So much to say: novel generation with birchcanoe

I'm trying something this month, partially for NaNoGenMo (essentially a computational, generative, and generally absurd version of National Novel Writing Month), and partially to address an idea that's been bouncing around in my head for a while now. I'm writing a program to assemble stories (perhaps more like loosely-connected prose, and slightly like novels) from existing collections of short, somehow homogeneous sentences. This will start with the Harvard Sentences - a set of carefully-engineered sentences originally intended for testing speech quality in telephone systems. They all read like this:

 1. Slide the box into that empty space.
 2. The plant grew large and green in the window.
 3. The beam dropped down on the workman's head.
 4. Pink clouds floated with the breeze.
 5. She danced like a swan, tall and graceful.
 6. The tube was blown and the tire flat and useless.
 7. It is late morning on the old wall clock.
 8. Let's all join as we sing the last chorus.
 9. The last switch cannot be turned off.
10. The fight will end in just six minutes.

There's a flat but poetic quality to all these sentences, like their edges have been sanded down, and most of that quality - unsurprisingly - only arises when they're spoken aloud. So, my code will need to generate stories with a similar quality.

The project is called birchcanoe, after the first of the Harvard Sentences in the list. There was a related magnetic poetry-style software toy a few years back, but I'm going for a larger scope here, though the exact extent remains to be seen. Updates below and on Github.


Nov 1 - Started the project. Not much code yet.

Nov 2 - Code is now at the point where it produces randomly-ordered sentences, so it's comparable to very early efforts into book generation. Still too basic to consider innovative.

Nov 8 - Got sick for a few days and that tends to fog the coding process.

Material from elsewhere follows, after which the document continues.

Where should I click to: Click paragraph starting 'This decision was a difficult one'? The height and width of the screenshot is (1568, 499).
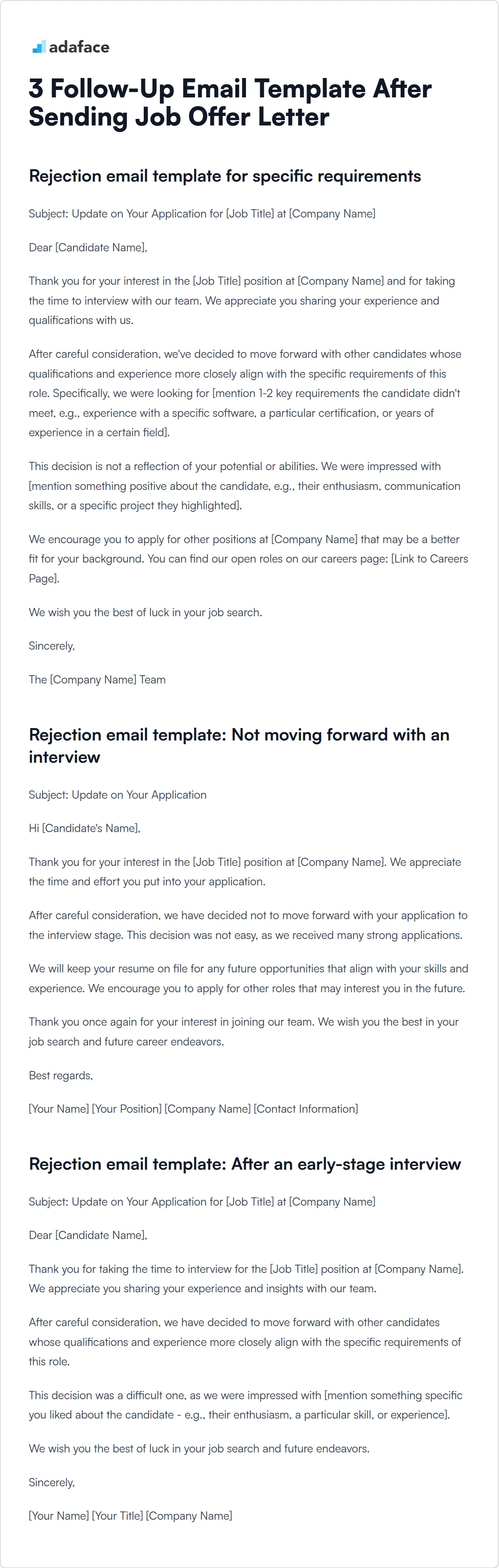click(245, 1405)
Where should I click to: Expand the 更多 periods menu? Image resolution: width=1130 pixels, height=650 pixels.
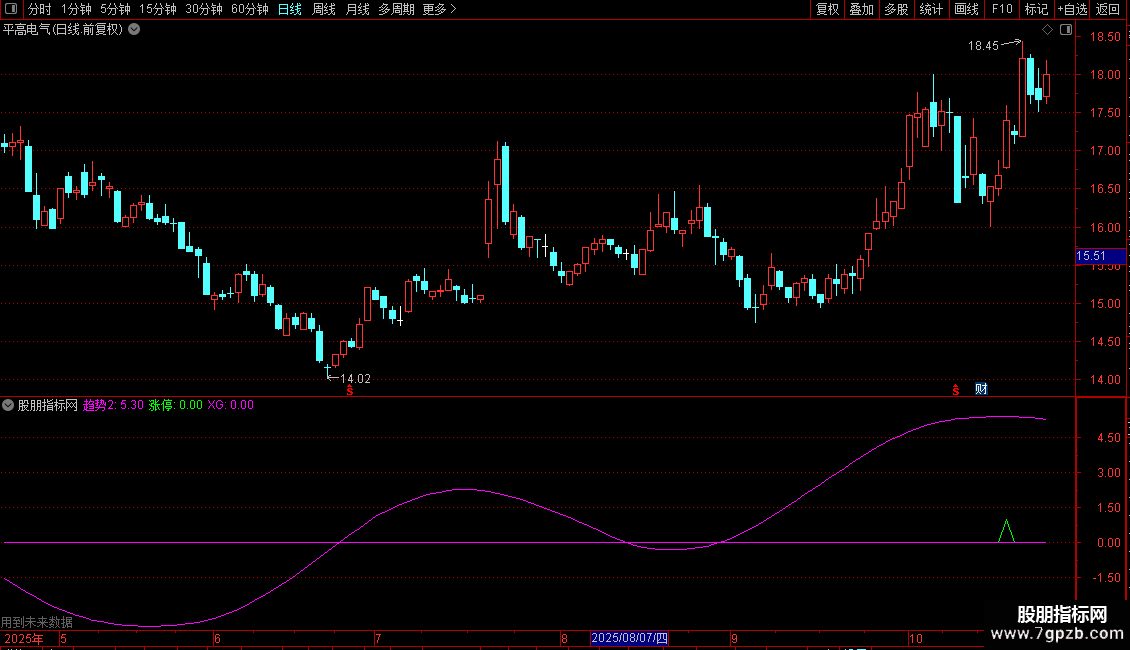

Still, I've elected to use seed sentences and retrieve new, similarly-structured text to populate each chapter rather than composing each entirely from the initial seeds. I've updated accordingly. Output is filler for now, like this:

She saw a cat in the neighbor's house. Saw neighbor's she neighbor's the saw saw she house. In house. Cat house. A in in cat the neighbor's the a cat the saw house. Cat the in cat a house. She a saw house. A cat house. The in cat cat the house. In the saw saw she saw in house. Cat neighbor's saw in cat the she a a neighbor's in a house. The in in in house. In house. The neighbor's saw house. House. The she house. Saw house. Cat house. She a house.

Dec 5 - Obviously I've passed the deadline on this one. That's how life goes sometimes. The project is not over, however: the plan is to record audio of my readings of each of the input sentences, use the DeepSpeech engine to build a text-to-speech model with the audio as training data, then use that model to produce audio books of the generated text. It will sound strange, and that's kind of the point (otherwise, I could use one of the many extant text-to-speech systems or their APIs).